Pre-requisites: ECO 200
This course is designed to introduce the concepts, measurements and theories of broad-based sustainable development, as well as the relationships between economic development, human development and environment. Students will also become familiar with several theories of development, and the characteristics and the quality of life in GCC countries will be investigated and compared to those of other countries. The focus would be on the causes, problems and challenges associated with the development of GCC countries, such as population structure and localization policies, the feasibility of GCC states integration and the impact of oil and non-oil production on development.
Pre-requisite: ECO 210
This course takes the form of a dissertation completed by graduating students in partial fulfillment of BSc in Management, Accounting, Marketing and Finance degree programs. Students choose an appropriate research project, justify it, work out the research methodology, and analyze, synthesize and evaluate information, then communicate significant knowledge and understanding. The proposed research should be related to the program. An academic advisor is assigned to advise the student at various stages of the research project. This course culminates in the preparation of a dissertation by each student. The course is an integral part of the curriculum, designed to train students to undertake scientific research and bridge the gap between theory and practice in management, accounting, marketing or finance.

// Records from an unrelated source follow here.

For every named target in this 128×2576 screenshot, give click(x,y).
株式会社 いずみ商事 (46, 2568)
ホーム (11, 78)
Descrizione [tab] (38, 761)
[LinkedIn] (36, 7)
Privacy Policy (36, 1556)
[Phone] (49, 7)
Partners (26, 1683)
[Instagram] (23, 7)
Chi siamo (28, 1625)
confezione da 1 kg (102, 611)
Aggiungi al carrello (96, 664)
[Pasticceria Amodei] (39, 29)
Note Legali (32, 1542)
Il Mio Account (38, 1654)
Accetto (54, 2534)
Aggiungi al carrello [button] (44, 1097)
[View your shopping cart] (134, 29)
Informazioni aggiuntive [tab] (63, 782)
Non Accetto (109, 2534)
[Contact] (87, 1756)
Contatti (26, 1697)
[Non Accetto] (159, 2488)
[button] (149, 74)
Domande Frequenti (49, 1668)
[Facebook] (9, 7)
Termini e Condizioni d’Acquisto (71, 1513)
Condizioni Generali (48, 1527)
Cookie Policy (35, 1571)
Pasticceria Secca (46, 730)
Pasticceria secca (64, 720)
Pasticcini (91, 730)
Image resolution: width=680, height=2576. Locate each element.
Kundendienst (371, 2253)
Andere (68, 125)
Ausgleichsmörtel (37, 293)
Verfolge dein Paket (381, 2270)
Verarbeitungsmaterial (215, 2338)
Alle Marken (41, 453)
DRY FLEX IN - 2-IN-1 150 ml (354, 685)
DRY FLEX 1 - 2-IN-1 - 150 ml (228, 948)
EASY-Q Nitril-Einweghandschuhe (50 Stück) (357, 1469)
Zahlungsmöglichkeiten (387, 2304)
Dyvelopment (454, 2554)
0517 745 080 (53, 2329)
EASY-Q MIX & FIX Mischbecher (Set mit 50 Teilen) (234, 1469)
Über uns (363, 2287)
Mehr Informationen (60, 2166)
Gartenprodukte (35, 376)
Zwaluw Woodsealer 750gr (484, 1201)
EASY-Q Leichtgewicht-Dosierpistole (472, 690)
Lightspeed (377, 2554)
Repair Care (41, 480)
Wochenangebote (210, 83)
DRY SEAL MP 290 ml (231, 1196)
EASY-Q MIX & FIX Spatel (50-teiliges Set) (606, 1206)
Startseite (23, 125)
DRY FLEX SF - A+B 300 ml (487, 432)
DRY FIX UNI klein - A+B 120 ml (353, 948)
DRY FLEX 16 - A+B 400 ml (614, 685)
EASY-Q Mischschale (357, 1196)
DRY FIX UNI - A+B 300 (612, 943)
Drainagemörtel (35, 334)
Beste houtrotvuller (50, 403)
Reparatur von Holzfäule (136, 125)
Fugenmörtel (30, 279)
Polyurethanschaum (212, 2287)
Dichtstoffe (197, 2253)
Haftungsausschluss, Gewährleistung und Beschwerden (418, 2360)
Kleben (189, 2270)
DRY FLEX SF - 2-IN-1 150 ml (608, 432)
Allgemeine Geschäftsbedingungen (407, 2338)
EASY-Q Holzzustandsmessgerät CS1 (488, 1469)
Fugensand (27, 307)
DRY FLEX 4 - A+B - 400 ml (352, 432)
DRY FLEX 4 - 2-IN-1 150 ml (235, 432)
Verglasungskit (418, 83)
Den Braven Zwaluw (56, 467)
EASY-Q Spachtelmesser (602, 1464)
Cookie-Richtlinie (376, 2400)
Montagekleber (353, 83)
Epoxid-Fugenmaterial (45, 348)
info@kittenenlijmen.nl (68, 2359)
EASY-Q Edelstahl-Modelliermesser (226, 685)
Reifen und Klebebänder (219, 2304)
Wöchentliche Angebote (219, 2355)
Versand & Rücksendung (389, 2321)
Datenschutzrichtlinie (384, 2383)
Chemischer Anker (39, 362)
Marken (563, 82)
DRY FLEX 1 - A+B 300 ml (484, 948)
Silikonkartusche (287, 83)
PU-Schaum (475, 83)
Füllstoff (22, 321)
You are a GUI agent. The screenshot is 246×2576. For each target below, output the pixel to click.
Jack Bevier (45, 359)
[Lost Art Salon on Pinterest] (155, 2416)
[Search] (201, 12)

Pre-requisite: 102 credit hours, MGT 312
After the completion of 96 credit hours, including seven major core courses. The aim of supervised training is to enable students to practice the learnt theories and concepts in a business organization. Students from any business discipline undergo a training period that is closely monitored by an instructor and the manager/supervisor of the organization to ensure that the student cultivates sound professional attitudes and ethics needed in work places.